Inmediatamente después de ponerse el sol, cuando terminamos de dar un paseo por su finca y volvimos a la casa para tomar el té, entró otra pareja de ancianos con una garrafa llena de vino casero. Los cuatro nonagenarios se sentaron alrededor de la mesa y empezaron a charlar y a beber vino; de vez en cuando prorrumpían en ruidosas carcajadas.
La doctora Ioanna Chinou, profesora de la Facultad de Farmacología de la Universidad de Atenas y una de las principales especialistas europeas en las propiedades bioactivas de las hierbas y productos naturales, me dijo que muchas de las infusiones que suelen tomar los habitantes de la isla son remedios griegos tradicionales.
Mientras tanto, mis colegas y otros investigadores se dispersaron por la isla e hicieron una encuesta entre 35 nonagenarios acerca de su estilo de vida para evaluar sus funciones físicas y cognitivas. Poco después se les unió la doctora Antonia Trichopoulou, de la Facultad de Medicina de la Universidad de Atenas, experta en la dieta mediterránea. Según calculaba la doctora, la alimentación de los icarianos, comparada con la del estadounidense medio, podía aumentar hasta cuatro años la esperanza de vida de los habitantes de la isla.

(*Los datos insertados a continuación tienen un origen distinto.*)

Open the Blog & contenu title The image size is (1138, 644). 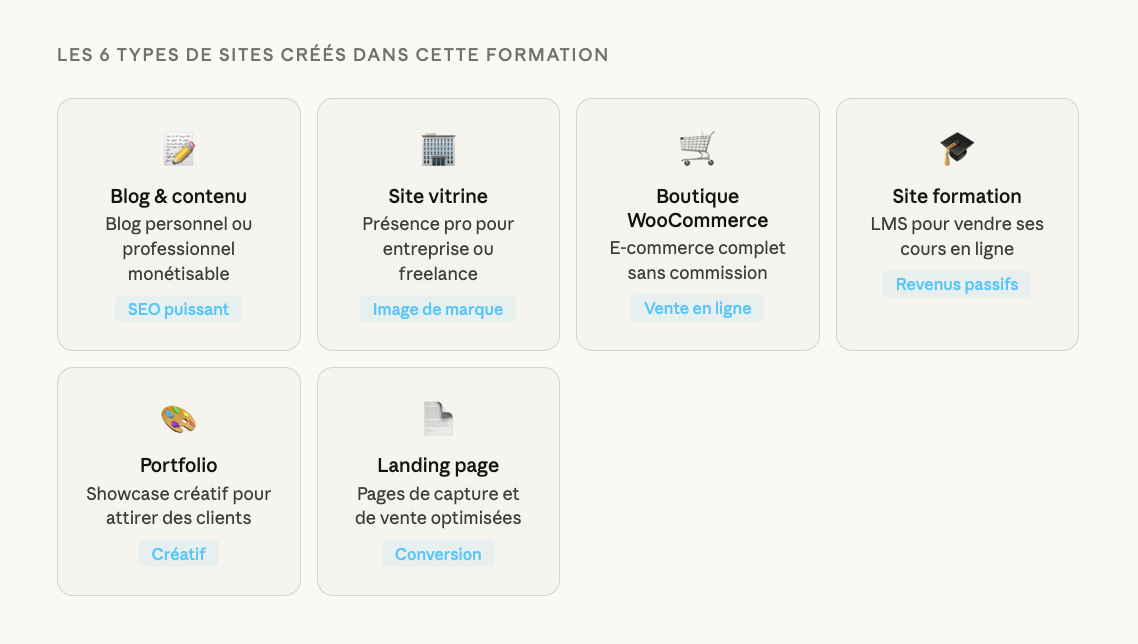click(x=179, y=197)
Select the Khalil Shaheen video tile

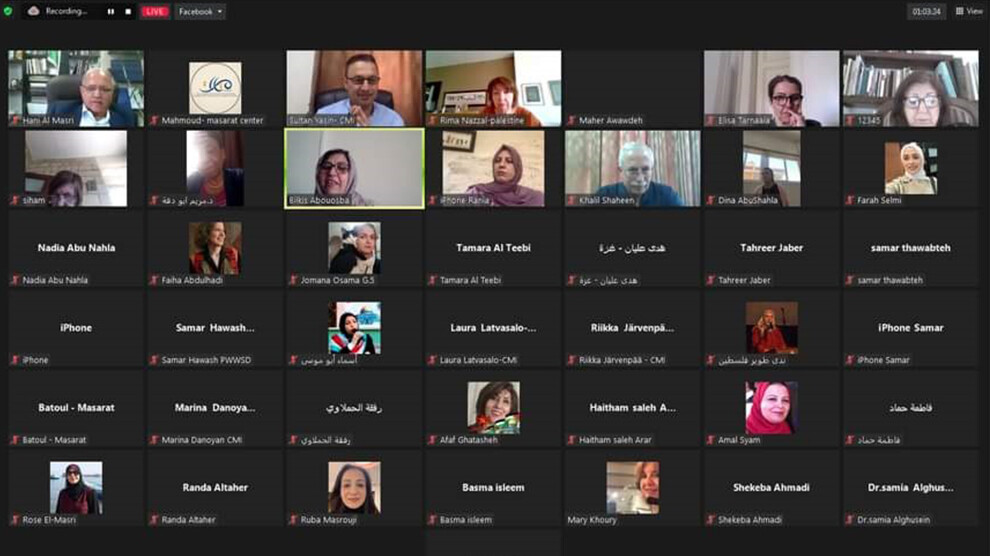(632, 168)
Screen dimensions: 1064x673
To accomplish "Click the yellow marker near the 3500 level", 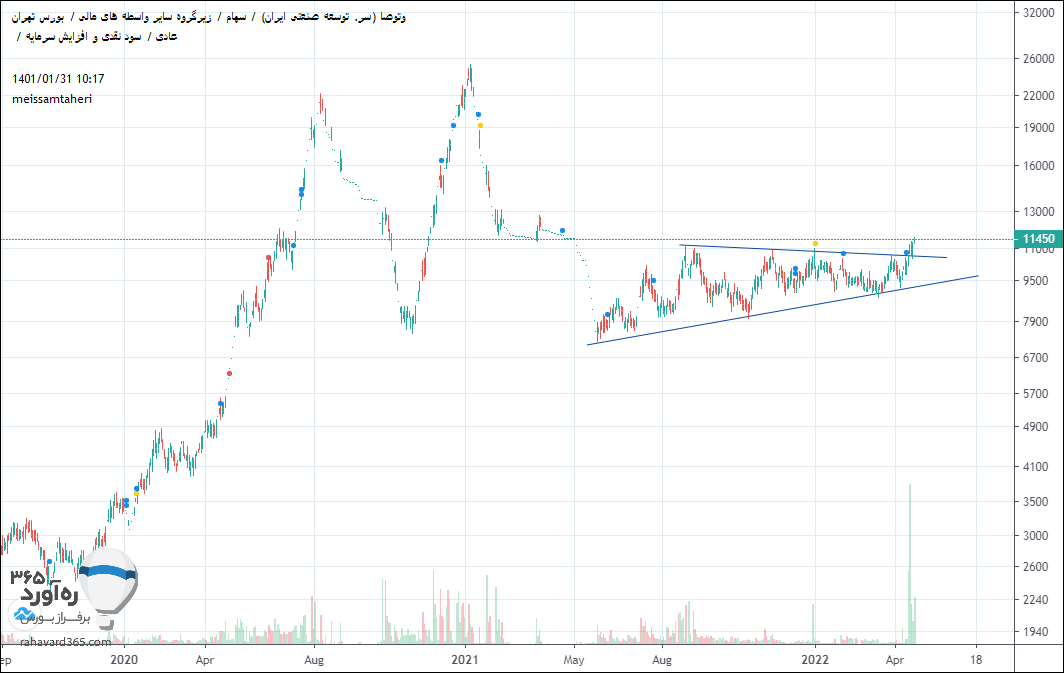I will coord(136,494).
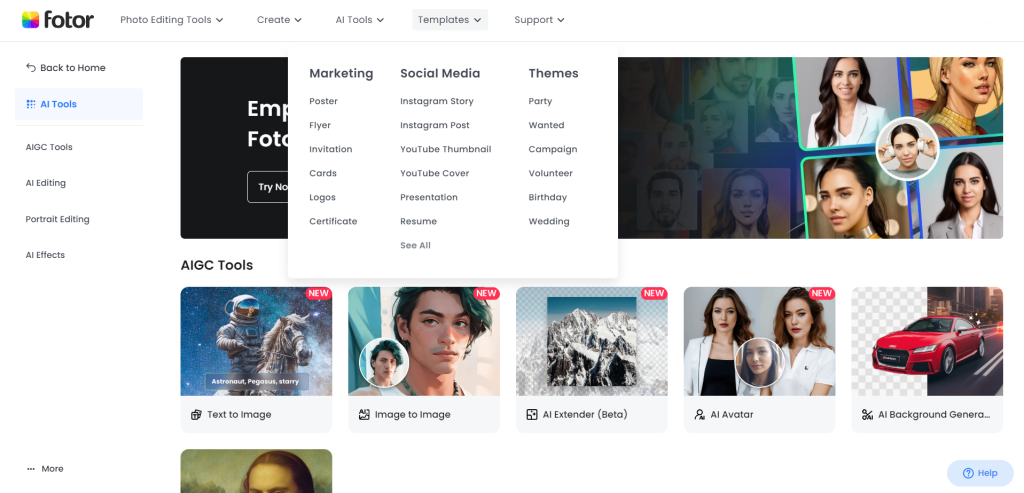The image size is (1024, 493).
Task: Select Instagram Story from Social Media templates
Action: pyautogui.click(x=436, y=101)
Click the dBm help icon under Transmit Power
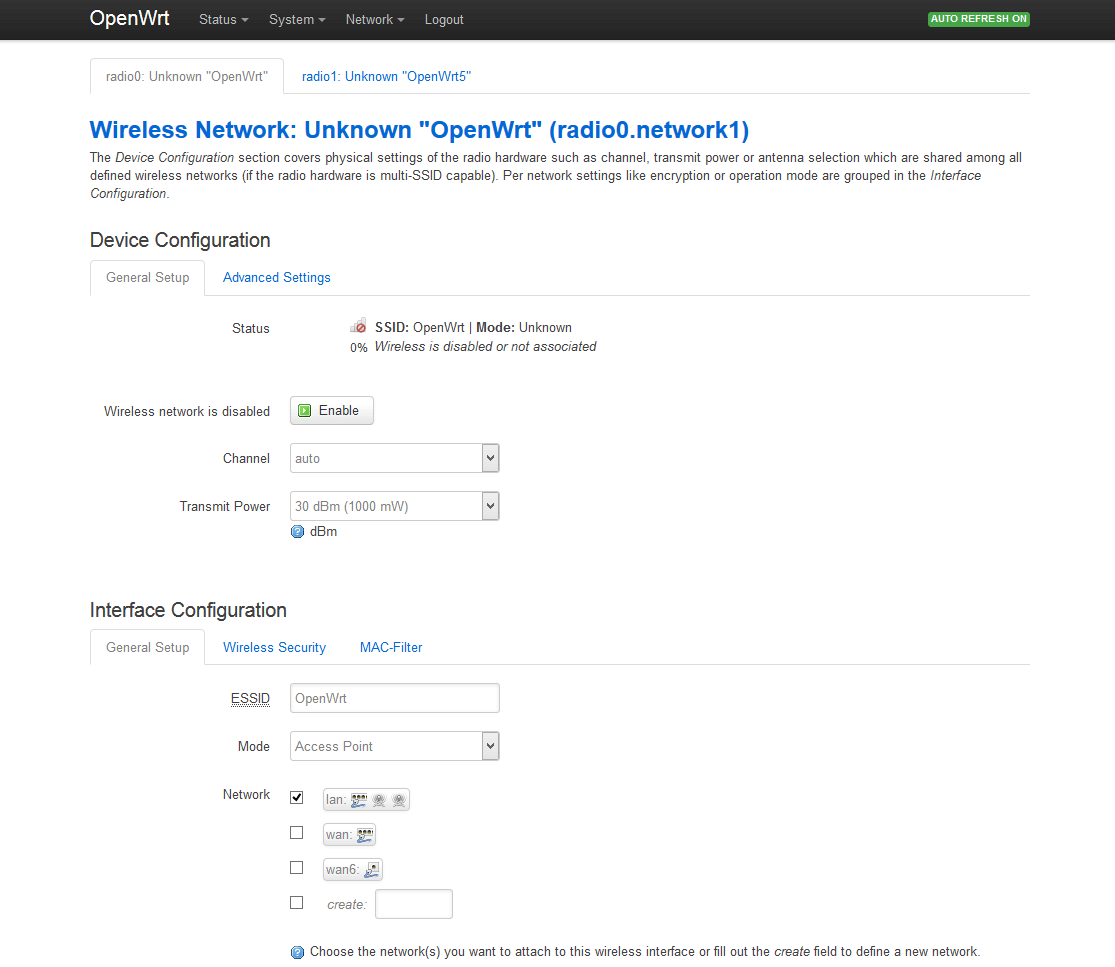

Posteriormente, la doctora Christina Chrysohoou, cardióloga de la Facultad de Medicina de la Universidad de Atenas, organizó el Estudio Icaria, que incluía una encuesta sobre la dieta de 673 habitantes de la isla y sobre otros factores de estilo de vida. La médica sospechaba que los hábitos de sueño de los icarianos podrían tener algo que ver con su excepcional longevidad.
—¿Sabía usted que en griego no existe la palabra privacidad? —me comentó Thea Parikos, propietaria de una casa de huéspedes donde nos alojamos mis colegas y yo—. Cuando todo el mundo sabe lo que les sucede a los demás, surge un sentimiento de unión y seguridad entre las personas.
Anhelo de libertad
El alcalde Janis Stavrinades, de 74 años, volvió a la casa de su infancia en Icaria después de ejercer la medicina en Atenas a lo largo de casi cuatro décadas.
“Los habitantes de la isla se identifican profundamente con Ícaro, hijo de Dédalo”, explica. Es la sensación de libertad que inspira, porque aunque su cuerpo físico perece al caer al mar, su espíritu se vuelve inmortal.
“Toda mi vida he anhelado la libertad”, asegura Stavrinades.
“No es fácil, pero estoy cerca de encontrarla aquí, en este lugar donde permaneceré por siempre”.
Laurel Cossells
El mito de Ícaro
Cuando Dédalo, un arquitecto y artesano muy hábil, hizo enojar al rey Minos de Creta, él y su hijo, Ícaro, fueron encarcelados en un laberinto. Para tratar de escapar, Dédalo fabricó unas alas con plumas y cera, y advirtió a su hijo de que no volara demasiado cerca del sol porque la cera se derretiría. El joven Ícaro desobedeció, sus alas se derritieron y cayó al mar, donde las corrientes arrastraron su cuerpo hasta una isla desconocida. Hércules encontró el cadáver, reconoció a Ícaro y lo enterró; más tarde llamó Icaria a la isla.